Sam Williams

No. 47, 49
- Position: Defensive back

Personal information
- Born: July 22, 1952 (age 73) Cameron, Texas, U.S.
- Listed height: 6 ft 2 in (1.88 m)
- Listed weight: 192 lb (87 kg)

Career information
- High school: Rockdale (Rockdale, Texas)
- College: New Mexico Highlands (1970–1972) California (1973)
- NFL draft: 1974: 12th round, 289th overall pick

Career history
- San Diego Chargers (1974–1975); Atlanta Falcons (1976)*; Houston Oilers (1976);
- * Offseason and/or practice squad member only

Career NFL statistics
- Interceptions: 2
- Fumble recoveries: 1
- Sacks: 1
- Stats at Pro Football Reference

= Sam Williams (defensive back) =

American football player (born 1952)

Samuel Charles Williams (born July 22, 1952), also known as Samaji Adi Akili, is an American former professional football player who was a defensive back for three seasons in the National Football League (NFL) with the San Diego Chargers and Houston Oilers.
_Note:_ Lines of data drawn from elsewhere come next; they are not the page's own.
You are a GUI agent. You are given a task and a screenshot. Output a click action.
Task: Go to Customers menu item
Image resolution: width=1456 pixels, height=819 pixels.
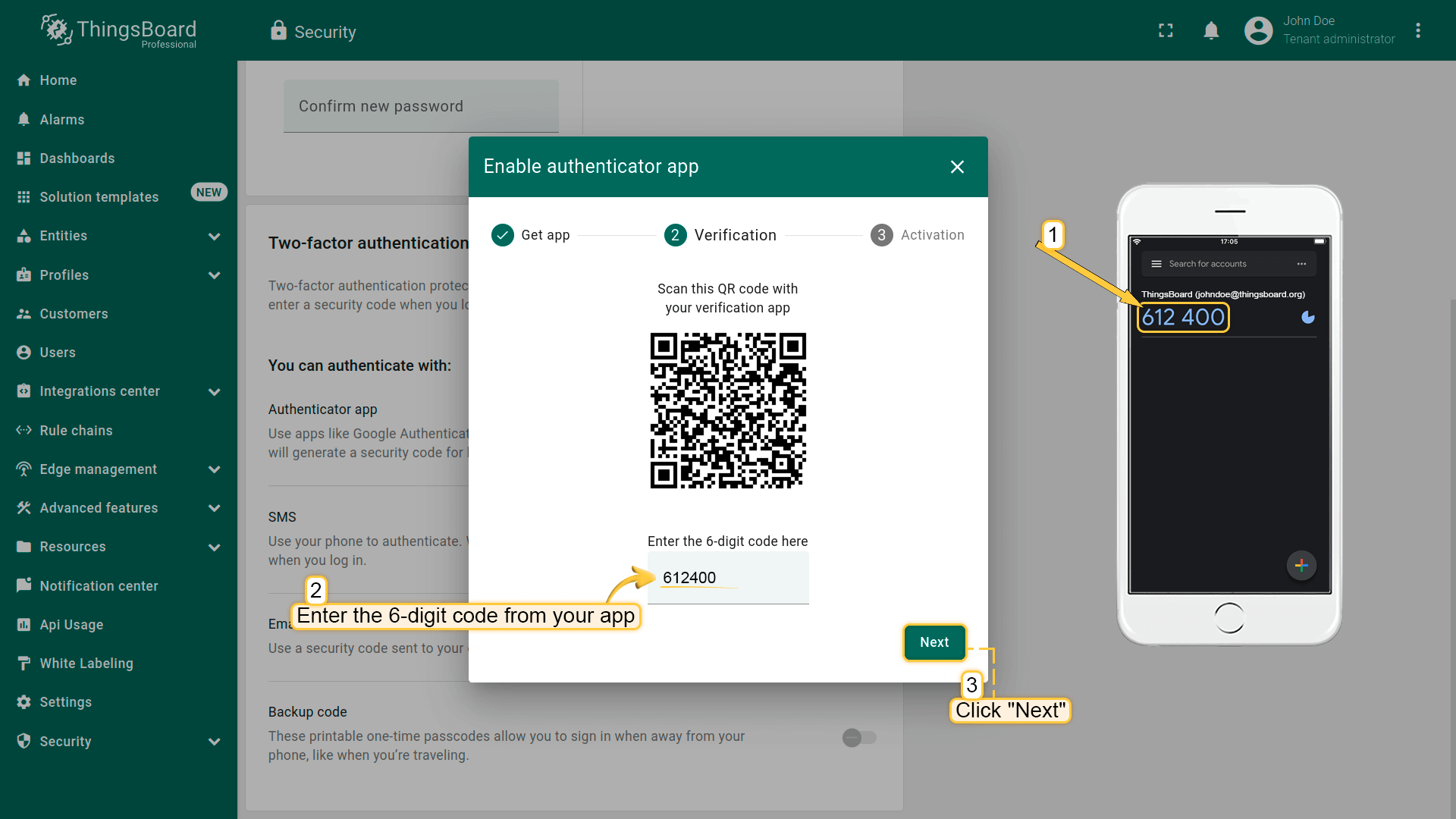[x=74, y=313]
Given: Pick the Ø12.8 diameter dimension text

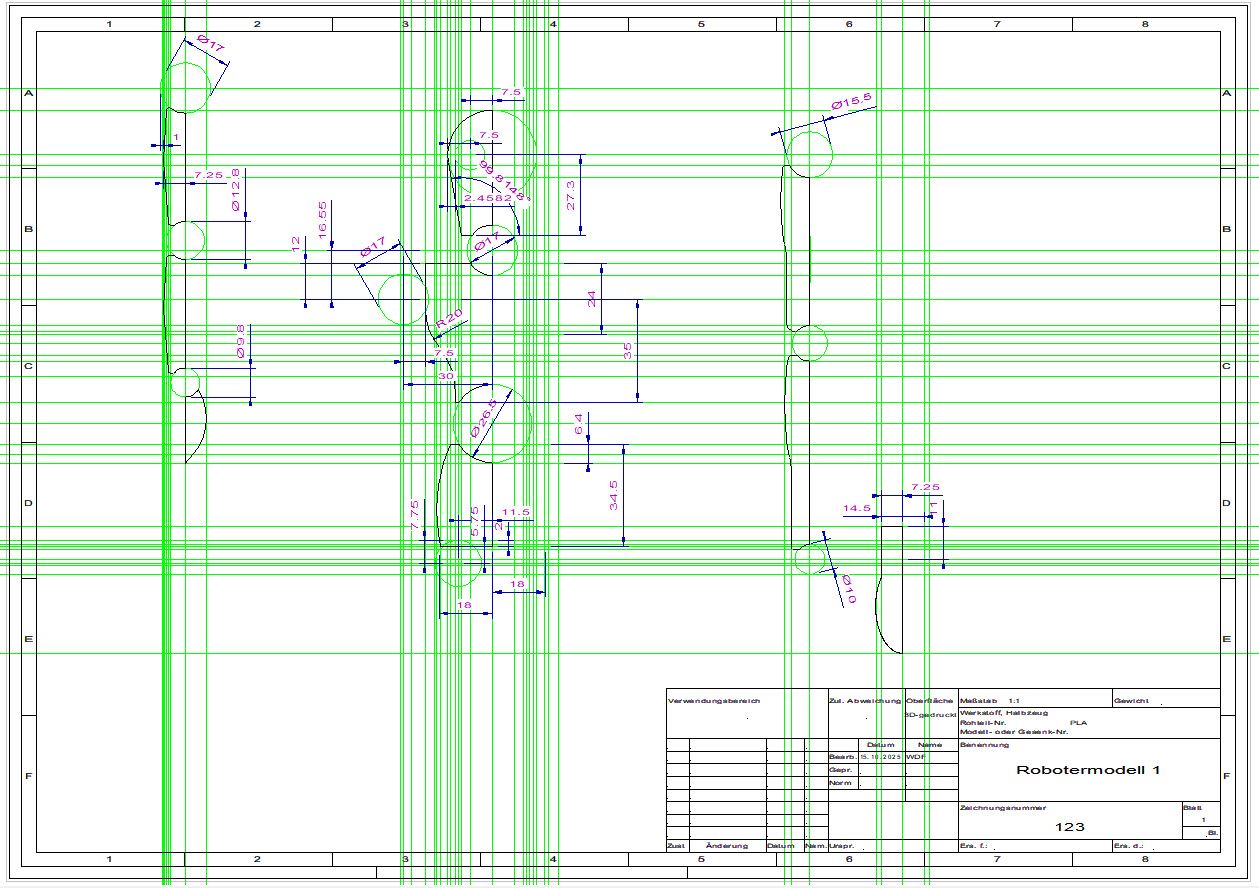Looking at the screenshot, I should (x=236, y=190).
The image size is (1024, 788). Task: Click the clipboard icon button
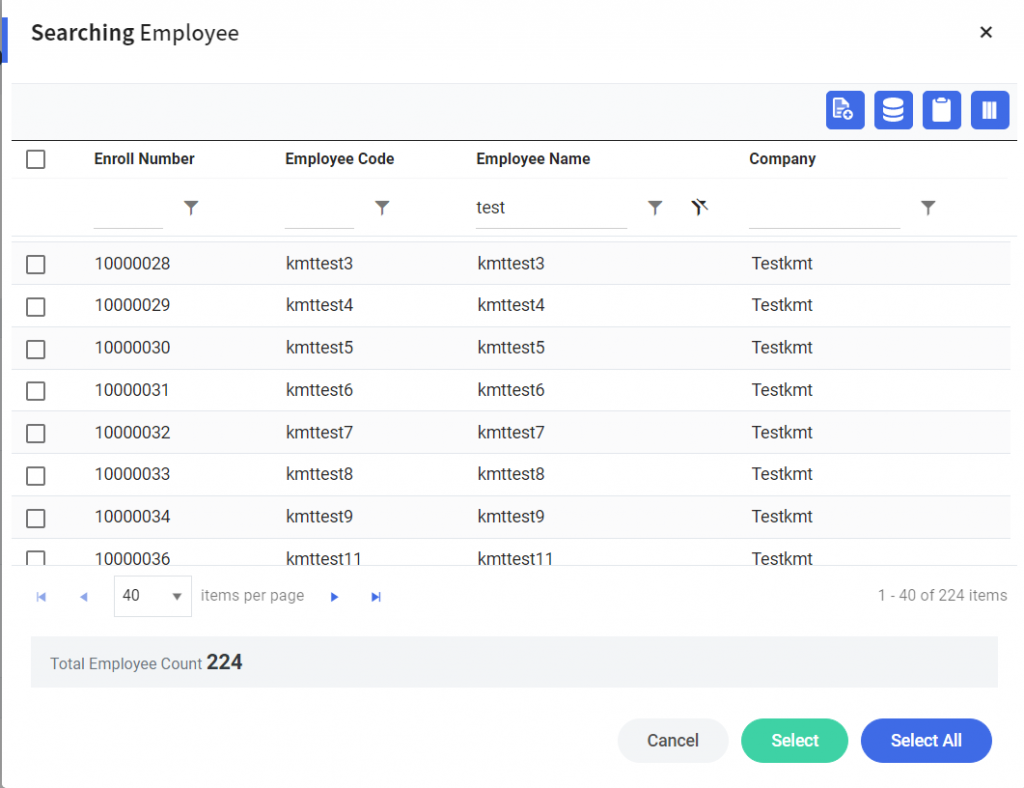941,110
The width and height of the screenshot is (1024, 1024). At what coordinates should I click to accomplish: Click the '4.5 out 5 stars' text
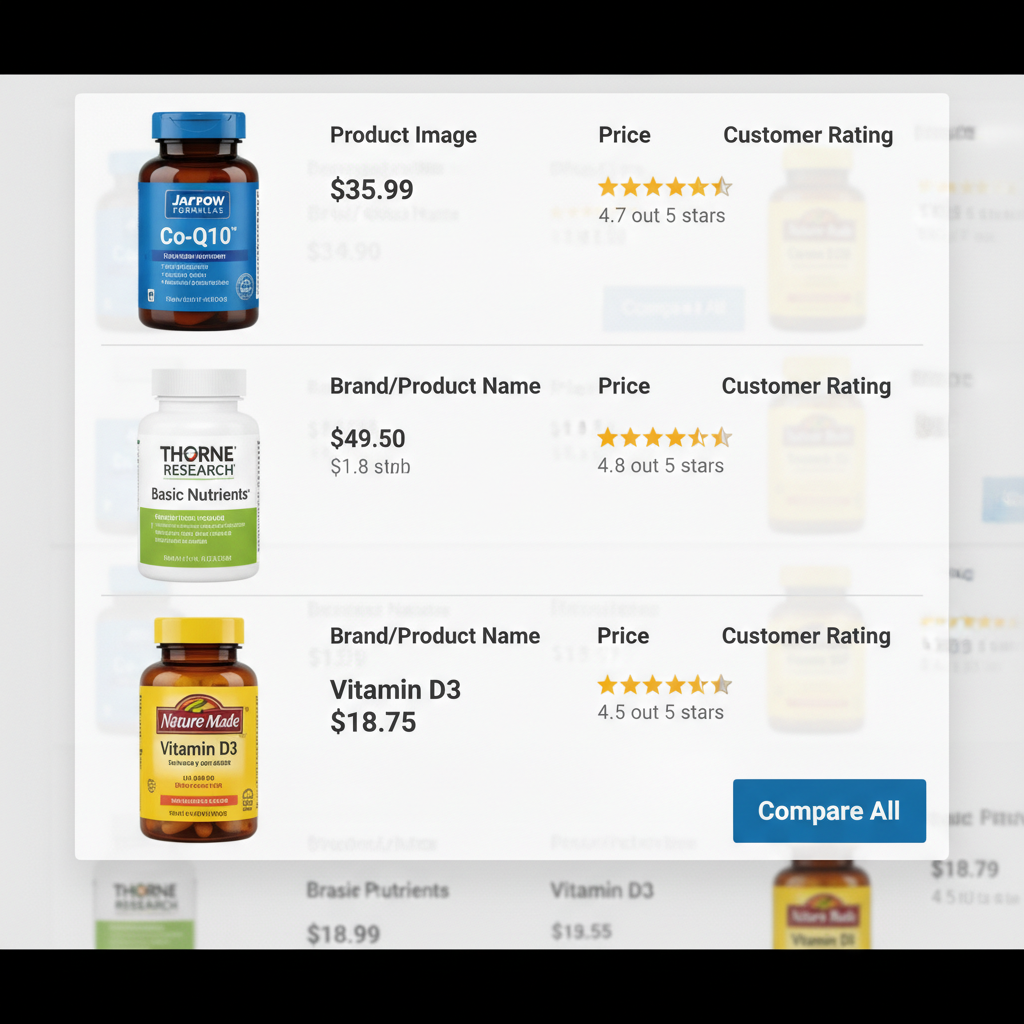(660, 712)
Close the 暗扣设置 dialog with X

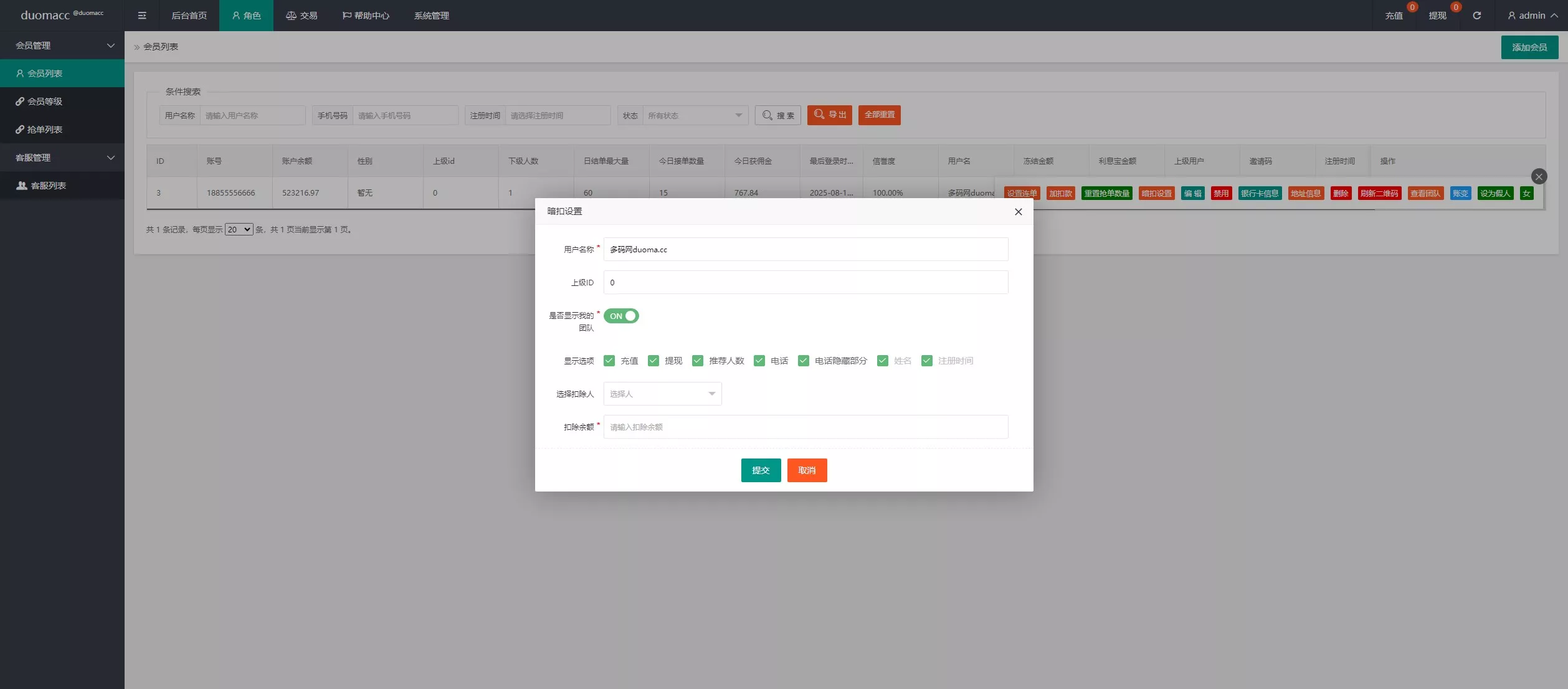(x=1018, y=212)
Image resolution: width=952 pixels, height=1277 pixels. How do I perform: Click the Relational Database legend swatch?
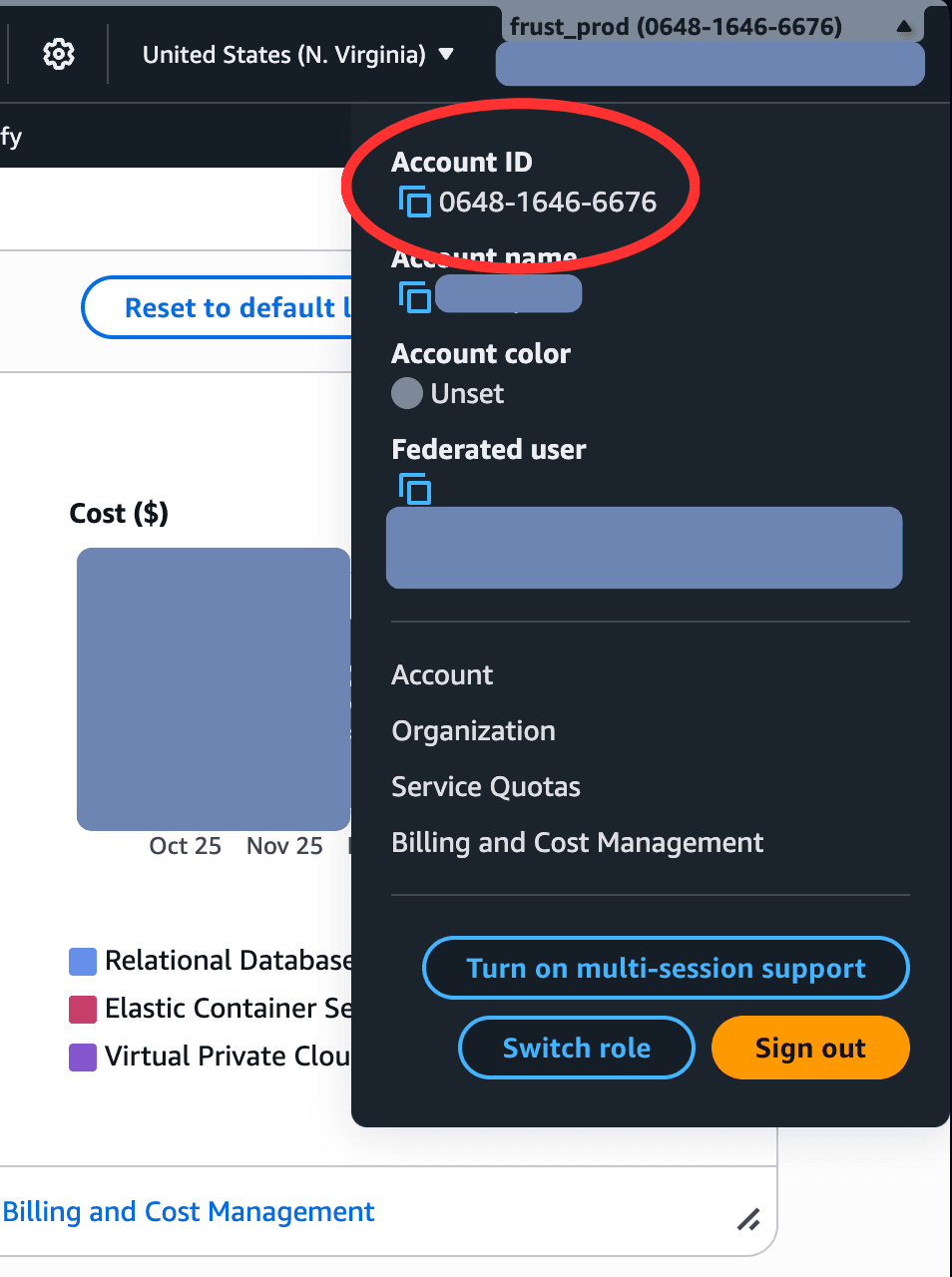[82, 961]
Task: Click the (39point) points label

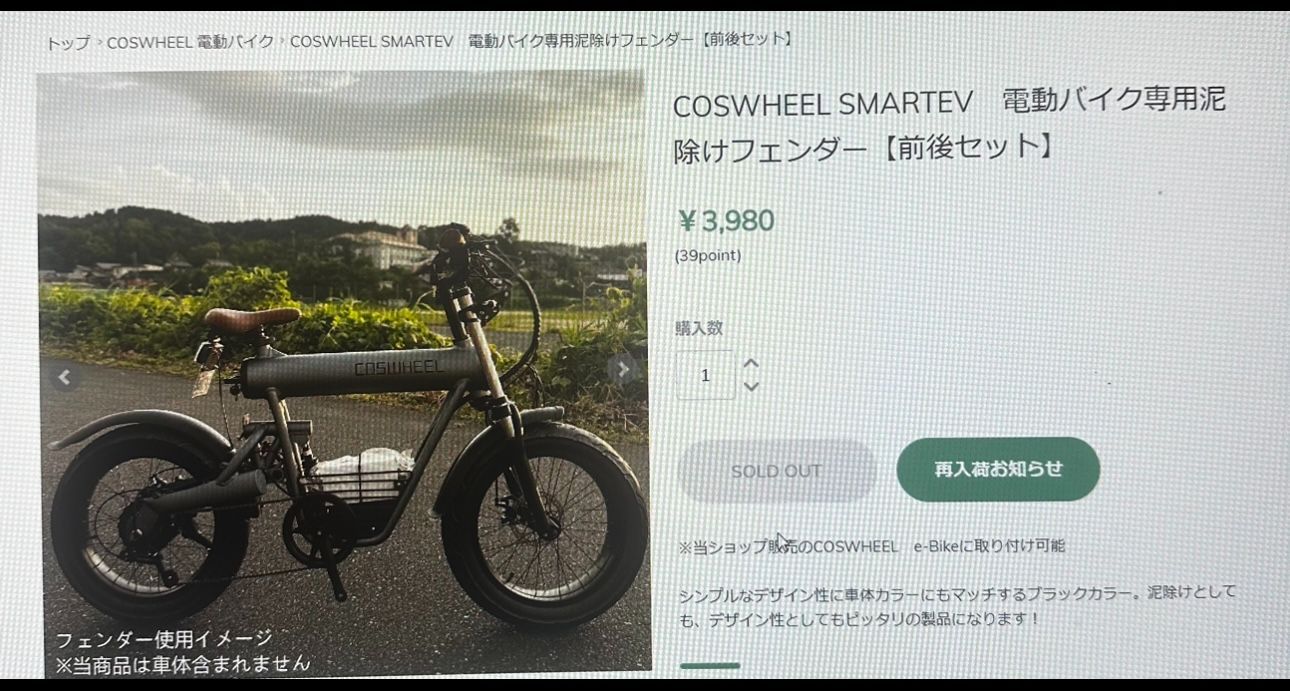Action: point(708,256)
He was selected by the Chargers in the twelfth round of the 1974 NFL draft. Williams played college football for the New Mexico Highlands Cowboys and the California Golden Bears.

==Early life and college==
Samuel Charles Williams was born on July 22, 1952, in Cameron, Texas. He attended Rockdale High School in Rockdale, Texas. He was inducted into the Rockdale Sports Hall of Honor in 2009.

Williams played college football for the New Mexico Highlands Cowboys of New Mexico Highlands University from 1970 to 1972. He was then a letterman for the California Golden Bears of the University of California, Berkeley in 1973.

==Professional career==
Williams was selected by the San Diego Chargers in the 12th round, with the 289th overall pick, of the 1974 NFL draft. He played in 13 games, starting 12, for the Chargers during his rookie year in 1974, recording one interception, one sack, and one fumble recovery. He appeared in 11 games, starting eight, during the 1975 season.

On April 7, 1976, Williams was traded to the Atlanta Falcons for Tom Hayes. Williams was released on September 7, 1976.

Williams signed with the Houston Oilers on November 4, 1976. He played in four games for the Oilers during the 1976 season.

==Personal life==
Williams changed his name to Samaji Adi Akili after his football career.